_Data_
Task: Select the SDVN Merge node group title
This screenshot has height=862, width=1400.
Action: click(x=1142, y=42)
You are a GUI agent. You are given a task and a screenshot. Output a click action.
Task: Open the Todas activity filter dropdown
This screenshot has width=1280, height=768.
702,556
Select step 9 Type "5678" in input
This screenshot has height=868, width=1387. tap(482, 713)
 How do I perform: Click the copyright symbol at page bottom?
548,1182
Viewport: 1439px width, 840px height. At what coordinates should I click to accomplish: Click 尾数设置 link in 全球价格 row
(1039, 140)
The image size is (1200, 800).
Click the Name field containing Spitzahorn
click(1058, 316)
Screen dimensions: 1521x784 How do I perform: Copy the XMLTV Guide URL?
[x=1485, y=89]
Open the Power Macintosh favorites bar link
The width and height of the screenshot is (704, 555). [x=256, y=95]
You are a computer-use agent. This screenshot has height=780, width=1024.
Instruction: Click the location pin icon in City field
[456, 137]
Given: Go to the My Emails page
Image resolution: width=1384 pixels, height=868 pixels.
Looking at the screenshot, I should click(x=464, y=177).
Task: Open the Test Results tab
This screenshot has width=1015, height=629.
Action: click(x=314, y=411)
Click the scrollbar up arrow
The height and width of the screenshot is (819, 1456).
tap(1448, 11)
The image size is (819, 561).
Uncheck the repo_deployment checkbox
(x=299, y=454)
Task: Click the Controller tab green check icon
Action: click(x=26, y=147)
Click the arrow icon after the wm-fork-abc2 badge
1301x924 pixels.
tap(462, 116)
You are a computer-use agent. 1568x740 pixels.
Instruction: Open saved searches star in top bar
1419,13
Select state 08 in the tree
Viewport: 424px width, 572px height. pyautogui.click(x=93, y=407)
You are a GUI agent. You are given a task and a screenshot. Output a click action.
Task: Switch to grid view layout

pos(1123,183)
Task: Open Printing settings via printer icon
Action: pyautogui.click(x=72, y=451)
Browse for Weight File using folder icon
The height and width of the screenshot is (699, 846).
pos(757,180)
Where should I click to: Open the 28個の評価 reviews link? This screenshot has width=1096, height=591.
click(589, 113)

_Goal_
Can you recast everything from the line containing "Task: Open the Test Results tab" down to the end of the listing as a JSON list of strings, with one string per line and blank lines left out?

_Final answer_
[
  "Task: Open the Test Results tab",
  "This screenshot has width=1015, height=629.",
  "Action: click(x=314, y=411)",
  "Click the scrollbar up arrow",
  "The height and width of the screenshot is (819, 1456).",
  "tap(1448, 11)",
  "The image size is (819, 561).",
  "Uncheck the repo_deployment checkbox",
  "(x=299, y=454)",
  "Task: Click the Controller tab green check icon",
  "Action: click(x=26, y=147)",
  "Click the arrow icon after the wm-fork-abc2 badge",
  "1301x924 pixels.",
  "tap(462, 116)",
  "You are a computer-use agent. 1568x740 pixels.",
  "Instruction: Open saved searches star in top bar",
  "1419,13",
  "Select state 08 in the tree",
  "Viewport: 424px width, 572px height. pyautogui.click(x=93, y=407)",
  "You are a GUI agent. You are given a task and a screenshot. Output a click action.",
  "Task: Switch to grid view layout",
  "pos(1123,183)",
  "Task: Open Printing settings via printer icon",
  "Action: pyautogui.click(x=72, y=451)",
  "Browse for Weight File using folder icon",
  "The height and width of the screenshot is (699, 846).",
  "pos(757,180)",
  "Where should I click to: Open the 28個の評価 reviews link? This screenshot has width=1096, height=591.",
  "click(589, 113)"
]